• What you need to do:
[A] In the blog post on mental health, rewrite the paragraph beginning "I’ve never been one for hiding my story" more briefly, keeping its main facts.
[B] Carry on the blog post on mental health, starting after its final sentence.

• Excerpt to read:
I’ve been reluctant to write a blog post for some time now because honestly, I haven’t felt like I’ve had all that much to share. Of course, I’m being mendacious, there has been a lot going on in my life (namely a life-saving bone marrow transplant), but I’ve grown weary of writing about my cancer journey, tired of trying to put into words an experience that I still haven’t entirely understood myself yet.
Except that I do want to write about it. Not so much the physical experience, but how these events have impacted me on a deeper, psychological level.
The topic of mental health is a tired one – sometimes it seems like it’s all we hear about, an obvious vestige of a deeply broken society. We’ve known about this epidemic for some time now. We know that in the UK, 1 in 6 people report experiencing a common mental health problem.
We know that the biggest crises of our modern age; social media addiction, climate change, the pressures of capitalism, political upheaval and economic instability, all of the suffocating components that constitute our unsustainable systems of living have, slowly, begun to impact on our psychological well-being.
In other words, many of us feel lost.
Yet, there’s still a stigma, a fear in admitting we are struggling. We post our highlights and filter our truths. We act like we’re fine all the time and when we’re not, we falsely believe we’re alone in our struggle.
I’ve never been one for hiding my story; sharing the ins and outs of my journey with illness and loss quite openly on social media. Through sharing, I found a way to claim ownership of something over which I had zero control. But I too only tend to share when I’m feeling in my power. And lately, I haven’t felt like sharing at all. Lately, I haven’t felt “strong” or “inspiring”. I’ve felt weak and confused and well, lost.

• Material supplied:

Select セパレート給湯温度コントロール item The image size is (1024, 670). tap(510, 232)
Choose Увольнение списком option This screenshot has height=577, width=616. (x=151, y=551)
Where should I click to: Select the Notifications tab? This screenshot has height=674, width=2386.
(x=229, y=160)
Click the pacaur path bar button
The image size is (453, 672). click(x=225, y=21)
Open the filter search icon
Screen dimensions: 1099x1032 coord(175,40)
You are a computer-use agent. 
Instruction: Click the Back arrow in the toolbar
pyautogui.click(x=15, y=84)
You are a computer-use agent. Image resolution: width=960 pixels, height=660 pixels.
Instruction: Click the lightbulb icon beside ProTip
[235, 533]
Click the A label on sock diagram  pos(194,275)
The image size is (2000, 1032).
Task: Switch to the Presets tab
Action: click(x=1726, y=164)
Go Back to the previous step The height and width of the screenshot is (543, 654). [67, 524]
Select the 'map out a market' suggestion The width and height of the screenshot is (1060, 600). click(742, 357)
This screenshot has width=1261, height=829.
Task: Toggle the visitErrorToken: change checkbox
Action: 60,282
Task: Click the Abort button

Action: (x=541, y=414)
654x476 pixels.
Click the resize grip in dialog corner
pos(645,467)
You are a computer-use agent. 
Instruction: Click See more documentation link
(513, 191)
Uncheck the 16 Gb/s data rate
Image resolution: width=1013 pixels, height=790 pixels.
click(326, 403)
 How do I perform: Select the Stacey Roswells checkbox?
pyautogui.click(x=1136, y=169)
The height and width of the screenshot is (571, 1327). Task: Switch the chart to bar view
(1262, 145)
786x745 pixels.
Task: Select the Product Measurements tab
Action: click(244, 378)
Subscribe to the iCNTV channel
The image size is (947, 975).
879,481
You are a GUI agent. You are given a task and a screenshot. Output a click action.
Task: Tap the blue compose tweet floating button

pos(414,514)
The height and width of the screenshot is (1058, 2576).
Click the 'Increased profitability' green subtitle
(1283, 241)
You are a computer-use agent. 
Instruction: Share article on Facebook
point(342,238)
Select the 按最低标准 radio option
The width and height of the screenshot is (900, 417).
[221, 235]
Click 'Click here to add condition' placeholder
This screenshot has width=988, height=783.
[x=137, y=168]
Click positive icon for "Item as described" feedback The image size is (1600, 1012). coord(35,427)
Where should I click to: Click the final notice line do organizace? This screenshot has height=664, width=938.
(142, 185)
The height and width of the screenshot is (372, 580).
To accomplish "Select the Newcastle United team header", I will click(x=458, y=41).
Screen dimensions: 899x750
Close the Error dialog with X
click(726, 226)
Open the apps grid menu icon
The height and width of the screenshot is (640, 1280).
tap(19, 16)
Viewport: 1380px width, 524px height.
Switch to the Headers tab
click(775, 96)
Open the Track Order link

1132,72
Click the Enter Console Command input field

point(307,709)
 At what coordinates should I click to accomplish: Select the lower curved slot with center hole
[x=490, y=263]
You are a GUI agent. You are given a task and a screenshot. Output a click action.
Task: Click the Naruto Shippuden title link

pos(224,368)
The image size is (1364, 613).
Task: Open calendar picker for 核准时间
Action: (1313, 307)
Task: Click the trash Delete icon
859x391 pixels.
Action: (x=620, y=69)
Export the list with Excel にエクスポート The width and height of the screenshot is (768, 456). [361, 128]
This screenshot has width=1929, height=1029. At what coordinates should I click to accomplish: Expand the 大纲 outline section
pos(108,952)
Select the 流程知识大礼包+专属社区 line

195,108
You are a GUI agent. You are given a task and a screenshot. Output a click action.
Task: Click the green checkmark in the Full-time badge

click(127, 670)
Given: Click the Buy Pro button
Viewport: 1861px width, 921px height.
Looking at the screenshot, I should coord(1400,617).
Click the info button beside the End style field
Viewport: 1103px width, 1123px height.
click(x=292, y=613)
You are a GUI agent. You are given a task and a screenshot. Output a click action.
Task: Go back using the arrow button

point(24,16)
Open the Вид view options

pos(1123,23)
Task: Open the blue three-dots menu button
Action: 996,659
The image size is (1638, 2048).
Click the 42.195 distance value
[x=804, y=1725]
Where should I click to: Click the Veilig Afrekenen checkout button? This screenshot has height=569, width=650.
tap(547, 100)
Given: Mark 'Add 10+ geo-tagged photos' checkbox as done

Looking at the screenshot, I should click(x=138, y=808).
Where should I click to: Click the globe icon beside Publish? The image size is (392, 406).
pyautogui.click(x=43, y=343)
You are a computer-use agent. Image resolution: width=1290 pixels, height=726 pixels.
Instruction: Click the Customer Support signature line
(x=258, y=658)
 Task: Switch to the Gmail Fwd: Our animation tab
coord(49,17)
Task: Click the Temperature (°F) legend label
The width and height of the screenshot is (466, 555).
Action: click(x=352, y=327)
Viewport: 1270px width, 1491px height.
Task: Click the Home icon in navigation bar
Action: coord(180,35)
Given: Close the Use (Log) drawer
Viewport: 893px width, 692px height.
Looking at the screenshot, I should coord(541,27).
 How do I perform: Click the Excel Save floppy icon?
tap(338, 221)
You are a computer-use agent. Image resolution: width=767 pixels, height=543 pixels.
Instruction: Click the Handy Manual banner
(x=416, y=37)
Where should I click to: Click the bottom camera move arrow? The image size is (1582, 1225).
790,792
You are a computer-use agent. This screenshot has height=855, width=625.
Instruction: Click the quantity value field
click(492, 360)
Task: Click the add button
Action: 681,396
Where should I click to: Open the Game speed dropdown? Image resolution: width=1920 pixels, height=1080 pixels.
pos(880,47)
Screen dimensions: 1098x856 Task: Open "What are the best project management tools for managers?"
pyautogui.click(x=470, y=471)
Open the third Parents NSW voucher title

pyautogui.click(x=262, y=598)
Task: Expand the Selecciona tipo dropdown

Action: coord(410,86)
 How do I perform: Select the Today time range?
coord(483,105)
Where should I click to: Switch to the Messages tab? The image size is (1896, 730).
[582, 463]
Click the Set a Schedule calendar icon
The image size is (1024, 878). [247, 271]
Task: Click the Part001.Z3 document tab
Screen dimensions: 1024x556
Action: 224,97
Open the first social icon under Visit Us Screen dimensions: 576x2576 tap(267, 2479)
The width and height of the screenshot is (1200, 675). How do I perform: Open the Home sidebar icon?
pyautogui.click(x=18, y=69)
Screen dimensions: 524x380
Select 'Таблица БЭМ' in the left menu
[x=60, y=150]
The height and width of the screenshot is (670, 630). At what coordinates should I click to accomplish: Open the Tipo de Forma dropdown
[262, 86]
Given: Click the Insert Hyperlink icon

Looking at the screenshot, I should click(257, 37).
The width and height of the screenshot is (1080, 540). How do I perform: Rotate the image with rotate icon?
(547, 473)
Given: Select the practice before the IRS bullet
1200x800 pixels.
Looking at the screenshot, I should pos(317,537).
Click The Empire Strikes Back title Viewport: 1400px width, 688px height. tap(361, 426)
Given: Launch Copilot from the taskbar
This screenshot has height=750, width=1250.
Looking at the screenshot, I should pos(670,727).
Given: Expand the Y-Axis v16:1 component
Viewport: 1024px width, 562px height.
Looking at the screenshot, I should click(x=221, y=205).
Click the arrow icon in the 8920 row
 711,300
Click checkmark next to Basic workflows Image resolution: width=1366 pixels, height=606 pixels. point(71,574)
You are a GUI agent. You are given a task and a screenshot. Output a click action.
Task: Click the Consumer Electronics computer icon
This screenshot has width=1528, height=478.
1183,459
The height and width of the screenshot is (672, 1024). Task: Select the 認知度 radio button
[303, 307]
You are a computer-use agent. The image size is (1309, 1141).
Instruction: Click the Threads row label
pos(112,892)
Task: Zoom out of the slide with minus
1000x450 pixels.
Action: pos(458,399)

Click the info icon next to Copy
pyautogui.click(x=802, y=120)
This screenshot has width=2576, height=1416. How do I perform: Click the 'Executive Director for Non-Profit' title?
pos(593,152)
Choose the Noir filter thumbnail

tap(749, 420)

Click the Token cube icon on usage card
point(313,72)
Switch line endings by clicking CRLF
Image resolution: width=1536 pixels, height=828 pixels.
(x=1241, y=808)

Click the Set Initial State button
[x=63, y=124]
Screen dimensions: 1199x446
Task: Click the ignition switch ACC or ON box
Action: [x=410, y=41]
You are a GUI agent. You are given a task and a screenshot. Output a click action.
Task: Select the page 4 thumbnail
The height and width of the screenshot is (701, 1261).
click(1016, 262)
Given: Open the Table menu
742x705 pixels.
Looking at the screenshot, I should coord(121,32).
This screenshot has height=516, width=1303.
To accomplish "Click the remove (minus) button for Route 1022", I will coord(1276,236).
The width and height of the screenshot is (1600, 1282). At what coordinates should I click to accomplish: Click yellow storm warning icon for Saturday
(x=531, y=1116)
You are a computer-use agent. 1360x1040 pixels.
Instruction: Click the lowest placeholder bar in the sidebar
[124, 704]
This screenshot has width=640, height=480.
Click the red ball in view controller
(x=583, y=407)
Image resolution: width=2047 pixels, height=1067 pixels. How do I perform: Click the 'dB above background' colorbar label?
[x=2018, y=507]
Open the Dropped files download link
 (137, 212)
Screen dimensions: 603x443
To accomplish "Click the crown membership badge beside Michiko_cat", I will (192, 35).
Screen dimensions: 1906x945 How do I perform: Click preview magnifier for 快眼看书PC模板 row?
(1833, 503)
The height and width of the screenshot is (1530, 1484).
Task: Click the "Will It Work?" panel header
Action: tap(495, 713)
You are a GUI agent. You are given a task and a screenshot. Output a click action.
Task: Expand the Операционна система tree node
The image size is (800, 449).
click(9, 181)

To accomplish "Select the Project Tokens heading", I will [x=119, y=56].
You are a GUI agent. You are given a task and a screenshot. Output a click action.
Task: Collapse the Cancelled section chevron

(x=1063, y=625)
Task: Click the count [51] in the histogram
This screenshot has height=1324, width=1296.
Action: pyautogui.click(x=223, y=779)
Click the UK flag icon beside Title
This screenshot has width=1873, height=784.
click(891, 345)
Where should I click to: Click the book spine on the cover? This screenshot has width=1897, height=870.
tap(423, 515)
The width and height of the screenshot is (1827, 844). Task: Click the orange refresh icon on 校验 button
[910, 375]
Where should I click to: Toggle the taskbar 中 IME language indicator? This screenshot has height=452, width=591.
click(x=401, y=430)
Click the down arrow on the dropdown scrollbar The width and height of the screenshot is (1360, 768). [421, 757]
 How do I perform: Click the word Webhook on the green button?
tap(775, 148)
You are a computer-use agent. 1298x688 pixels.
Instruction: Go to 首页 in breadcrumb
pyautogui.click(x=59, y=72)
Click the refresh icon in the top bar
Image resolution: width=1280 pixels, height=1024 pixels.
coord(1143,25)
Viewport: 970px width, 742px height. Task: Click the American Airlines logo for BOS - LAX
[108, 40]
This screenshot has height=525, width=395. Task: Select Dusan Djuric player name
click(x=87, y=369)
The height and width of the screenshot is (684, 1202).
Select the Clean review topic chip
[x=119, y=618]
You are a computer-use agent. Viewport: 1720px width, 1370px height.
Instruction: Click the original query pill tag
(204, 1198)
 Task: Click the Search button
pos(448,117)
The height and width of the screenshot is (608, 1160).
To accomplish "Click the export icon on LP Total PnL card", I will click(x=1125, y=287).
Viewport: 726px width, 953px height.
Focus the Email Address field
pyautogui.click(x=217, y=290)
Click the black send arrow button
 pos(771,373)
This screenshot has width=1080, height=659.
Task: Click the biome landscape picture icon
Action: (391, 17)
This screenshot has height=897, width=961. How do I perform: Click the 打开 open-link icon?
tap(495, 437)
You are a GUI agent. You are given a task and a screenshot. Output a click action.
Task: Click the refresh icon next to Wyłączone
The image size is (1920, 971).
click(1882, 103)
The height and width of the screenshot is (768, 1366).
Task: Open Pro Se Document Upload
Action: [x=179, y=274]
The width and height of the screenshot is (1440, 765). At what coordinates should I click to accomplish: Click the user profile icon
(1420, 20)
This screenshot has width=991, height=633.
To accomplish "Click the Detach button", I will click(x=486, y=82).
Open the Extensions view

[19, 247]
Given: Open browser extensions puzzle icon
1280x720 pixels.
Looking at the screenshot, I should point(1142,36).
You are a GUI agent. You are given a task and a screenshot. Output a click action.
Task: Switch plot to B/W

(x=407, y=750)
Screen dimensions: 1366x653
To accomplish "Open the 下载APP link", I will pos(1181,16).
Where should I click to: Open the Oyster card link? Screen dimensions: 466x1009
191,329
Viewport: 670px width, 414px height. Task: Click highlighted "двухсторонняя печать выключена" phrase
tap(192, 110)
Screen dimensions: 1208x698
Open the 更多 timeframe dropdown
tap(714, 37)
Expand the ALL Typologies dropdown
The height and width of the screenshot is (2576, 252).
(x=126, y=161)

• Answers to the problems:
[A] I’ve always shared my journey with illness and loss openly on social media, which let me claim ownership of something I had no control over. But I mostly share when I feel in my power. Lately I haven’t wanted to share at all. Instead of feeling "strong" or "inspiring," I’ve felt weak, confused and lost.

[B]
Since relapsing exactly a year ago, I made it my personal mission to stay busy in order to avoid my emotions. I didn’t want to feel the depth of these feelings that were piling up inside of me, they were too scary, too real. So I suppressed. Not with drugs or alcohol or food, like before, but by keeping busy.
As long as I continually distracted myself I was convinced I would be fine.
People often ask me how I managed to complete a master’s degree while going through treatment and losing a parent, but in reality, without constant distraction, I would have fallen apart. University gave me a reason to get up in the morning, lectures forced me out of bed, deadlines engendered my life with purpose. Yes, I was the girl with cancer but I was also a writer, a student, a friend. The constant social events that accompanied university life enabled me to feel that despite my weekly stints in the chemo chair, I was still me.
Then, it ended. I handed in my thesis and a week later I was lying supine in a hospital bed preparing for my transplant.
It was the first time in over three years that I was physically forced to stop. Yet still, the emotions did not come. Anyone who’s experienced the high-intensity chemotherapy administered before a stem-cell transplant knows just how physically debilitating it is. One is so acutely present to what’s going on in the body, to the nausea and migraines, gut-wrenching stomach pain and staggering fatigue, that all there really is to do is lie there and exist.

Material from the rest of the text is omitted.